# Text provided
..............................

# hi all ive not been on the site since may hope everyone is ok



## steph33 (Mar 11, 2006)

hello everyone 

i dont know if u remember me from last time i was on the site 
if so it will b nice to catch up and also meet new people 
take  care and good luck to u all

steph


----------



## Mrs Chaos (Feb 12, 2004)

hi Steph
Yes I remember you from before, good to see you back  
I'm hosting a 2ndry IF chat night, in the Garden chat room every Thursday evening from 8pm, if you'd like to join us.
If you need anything just shout  
Emilycaitlin is our Board Moderator, and I'm happy to help out in any way I can.
Hope to chat soon
Take care & lotsa love
Gayn
XX


----------



## steph33 (Mar 11, 2006)

hi gayn
i will b sure to join u in the garden as soon as my pc is up and running within the nxt 2wks i will b sorted so as long as inm not working i will be there with u all 
thanks steph


----------



## emilycaitlin (Mar 7, 2006)

Welcome back Steph,

as Gayn said, if you need anything, just shout!!

..............................

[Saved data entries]
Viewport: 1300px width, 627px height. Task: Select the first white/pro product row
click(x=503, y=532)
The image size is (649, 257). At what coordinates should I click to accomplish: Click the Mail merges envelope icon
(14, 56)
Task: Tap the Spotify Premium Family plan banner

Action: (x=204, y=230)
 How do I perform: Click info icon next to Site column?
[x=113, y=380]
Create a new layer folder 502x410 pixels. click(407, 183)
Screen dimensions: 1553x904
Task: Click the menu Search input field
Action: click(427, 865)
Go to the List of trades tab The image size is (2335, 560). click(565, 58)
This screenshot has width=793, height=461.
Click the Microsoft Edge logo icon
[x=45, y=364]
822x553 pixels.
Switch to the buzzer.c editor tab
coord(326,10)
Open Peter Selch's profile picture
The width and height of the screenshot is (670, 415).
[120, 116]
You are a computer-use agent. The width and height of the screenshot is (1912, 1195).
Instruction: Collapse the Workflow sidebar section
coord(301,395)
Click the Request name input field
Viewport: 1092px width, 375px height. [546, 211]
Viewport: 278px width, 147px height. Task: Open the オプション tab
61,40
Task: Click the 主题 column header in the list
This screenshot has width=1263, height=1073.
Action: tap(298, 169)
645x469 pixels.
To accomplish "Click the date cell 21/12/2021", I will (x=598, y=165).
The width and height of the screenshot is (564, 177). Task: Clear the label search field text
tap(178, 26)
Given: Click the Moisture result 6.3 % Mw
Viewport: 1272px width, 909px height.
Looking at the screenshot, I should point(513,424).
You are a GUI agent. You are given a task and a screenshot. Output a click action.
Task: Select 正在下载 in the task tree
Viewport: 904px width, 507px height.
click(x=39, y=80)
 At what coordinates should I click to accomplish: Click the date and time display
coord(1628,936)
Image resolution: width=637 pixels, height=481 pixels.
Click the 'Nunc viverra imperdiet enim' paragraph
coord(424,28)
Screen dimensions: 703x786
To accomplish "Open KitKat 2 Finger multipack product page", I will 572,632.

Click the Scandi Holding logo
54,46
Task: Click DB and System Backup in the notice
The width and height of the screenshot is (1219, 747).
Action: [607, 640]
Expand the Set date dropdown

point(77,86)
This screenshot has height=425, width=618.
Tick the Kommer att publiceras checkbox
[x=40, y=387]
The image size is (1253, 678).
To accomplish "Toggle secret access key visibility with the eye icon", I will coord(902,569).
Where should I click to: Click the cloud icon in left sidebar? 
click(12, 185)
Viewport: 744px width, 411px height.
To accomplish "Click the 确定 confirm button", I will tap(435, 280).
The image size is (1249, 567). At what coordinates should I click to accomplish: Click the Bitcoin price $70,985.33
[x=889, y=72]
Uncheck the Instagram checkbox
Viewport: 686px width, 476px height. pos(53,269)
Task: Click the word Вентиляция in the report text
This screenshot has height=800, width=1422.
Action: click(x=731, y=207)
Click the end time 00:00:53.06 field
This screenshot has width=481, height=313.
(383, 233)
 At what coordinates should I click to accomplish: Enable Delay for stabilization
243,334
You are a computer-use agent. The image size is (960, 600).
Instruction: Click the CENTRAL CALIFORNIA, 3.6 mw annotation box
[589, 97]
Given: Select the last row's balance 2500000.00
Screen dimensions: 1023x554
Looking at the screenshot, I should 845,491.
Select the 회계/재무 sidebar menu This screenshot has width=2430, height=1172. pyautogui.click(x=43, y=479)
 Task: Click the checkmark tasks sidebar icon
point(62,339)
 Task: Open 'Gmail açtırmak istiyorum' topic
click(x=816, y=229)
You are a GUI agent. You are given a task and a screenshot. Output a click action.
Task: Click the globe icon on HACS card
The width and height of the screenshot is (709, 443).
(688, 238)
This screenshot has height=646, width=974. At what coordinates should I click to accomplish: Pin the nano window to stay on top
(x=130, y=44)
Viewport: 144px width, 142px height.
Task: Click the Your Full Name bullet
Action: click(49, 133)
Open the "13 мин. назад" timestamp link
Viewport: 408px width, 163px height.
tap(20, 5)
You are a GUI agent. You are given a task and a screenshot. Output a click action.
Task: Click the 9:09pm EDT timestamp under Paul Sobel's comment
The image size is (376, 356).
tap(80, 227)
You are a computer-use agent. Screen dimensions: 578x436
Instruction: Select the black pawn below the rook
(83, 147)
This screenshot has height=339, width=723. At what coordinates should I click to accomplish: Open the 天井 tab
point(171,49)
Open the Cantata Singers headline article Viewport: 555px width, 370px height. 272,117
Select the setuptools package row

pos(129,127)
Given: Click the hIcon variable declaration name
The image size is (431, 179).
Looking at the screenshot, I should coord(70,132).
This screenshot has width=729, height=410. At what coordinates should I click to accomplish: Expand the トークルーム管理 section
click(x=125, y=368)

..............................

# Exercises to complete
1) List each distinct username that appears as a post author in the forum thread.
2) Repeat the part of the forum thread starting with "## Mrs Chaos" and going on through "any way I can.", word for word.

# Solutions in order
1)
steph33
Mrs Chaos
emilycaitlin

2)
## Mrs Chaos (Feb 12, 2004)

hi Steph
Yes I remember you from before, good to see you back  
I'm hosting a 2ndry IF chat night, in the Garden chat room every Thursday evening from 8pm, if you'd like to join us.
If you need anything just shout  
Emilycaitlin is our Board Moderator, and I'm happy to help out in any way I can.